El apartado sonoro en esta película también resulta relevante en tanto que funde, como pocos saben hacer, el sonido con la música, consiguiendo así remarcar el tono de una escena. Valiente y experimental, juega muchas veces con la mezcla de melodía y ruido, con distorsiones pasadas por un sintetizador. Este apartado, por tanto, no resulta menos sorprendente que el visual, pero sí más atrevido en su planteamiento (con permiso de esos planos secuencia a ras de agua o de esa escena cenital sobre unas brasas). Pese a la dificultad de describir su desempeño con palabras es, en resumidas cuentas, sublime.

“¿Cómo voy a escribir si odio escribir? Es un tormento para mí, una ocupación dolorosa y vergonzosa.”

“Stalker” es una película difícil de ver, pues necesita reposo y paciencia, pero que no puedo dejar de recomendar. De hecho, quizás ése sea su peor defecto; sobre todo, para los tiempos que corren. Sin embargo, no es un problema de ritmo, sino de exigencia: al espectador se le reclama que se enfrente a una apuesta, la de Tarkovski, que requiere de un planteamiento sosegado. Es una historia con una premisa sencilla y clásica donde las haya, que aparece ya en Santa Teresa de Jesús: “Se vierten más lágrimas por las plegarias atendidas que por las no atendidas”. En el metraje nos encontramos con la promesa de una habitación que cumple los deseos de quienes entran en ella. Eso sí, ya desde la primera parte de la cinta nos cuentan la historia del maestro del “stalker” protagonista, Dikoobras, el cual, después de entrar, se hace rico de manera inesperada y termina por suicidarse. Este dilema va a ser el que guíe la obra; pero lo importante no es su desarrollo, que resulta casi anecdótico, sino los diálogos que giran alrededor del mismo entre los tres protagonistas en conjunción con el extraño entorno que les rodea, que casi tiene la presencia de un cuarto.

“No quieren saber nada, ¡sólo quieren saber cómo engullir!”

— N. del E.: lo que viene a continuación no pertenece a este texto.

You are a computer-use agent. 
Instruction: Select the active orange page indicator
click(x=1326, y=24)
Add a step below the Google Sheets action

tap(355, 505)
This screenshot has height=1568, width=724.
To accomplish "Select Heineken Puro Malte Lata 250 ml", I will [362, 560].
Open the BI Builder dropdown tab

Las reflexiones que encierra esta película darían para un artículo mucho más largo, pero tratarlas a fondo implicaría destripar parte de su encanto. Es cierto que, al no haber grandes giros ni trucos argumentales, te pueden contar el desarrollo de la trama y cómo acaba sin problema (como le ocurrió a un servidor después de olvidarla); aunque eso no le impide a uno admirarla igualmente. Con todo, vamos a evitarlo por solidaridad hacia aquellos que no la hayan visto nunca y quieran hacerlo sin saber mucho sobre ella. En un futuro entraremos en harinas, pero, para lo que hoy nos concierne, sencillamente os invitamos a disfrutar del cine un día más.

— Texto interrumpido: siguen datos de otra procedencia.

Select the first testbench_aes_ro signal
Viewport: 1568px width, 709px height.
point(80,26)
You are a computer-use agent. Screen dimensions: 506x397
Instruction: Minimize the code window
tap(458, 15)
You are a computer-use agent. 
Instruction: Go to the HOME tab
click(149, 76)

“Ya nadie cree, solamente intentan venderse al mejor precio.”

No se me puede olvidar mencionar el juego de sonido y música de las cuatro situaciones en las que se utiliza este recurso: bajo el sonido atronador de un tren o una lluvia copiosa suenan La Marsellesa, la obertura de Tannhäuser de Wagner y el cuarto movimiento de la Novena sinfonía de Beethoven. Estas escenas pueden considerarse momentos estelares de la historia del cine, con permiso del pozo con ecos de pianos.

“Es mejor tener un poco de felicidad con sufrimiento que una vida gris y aburrida.”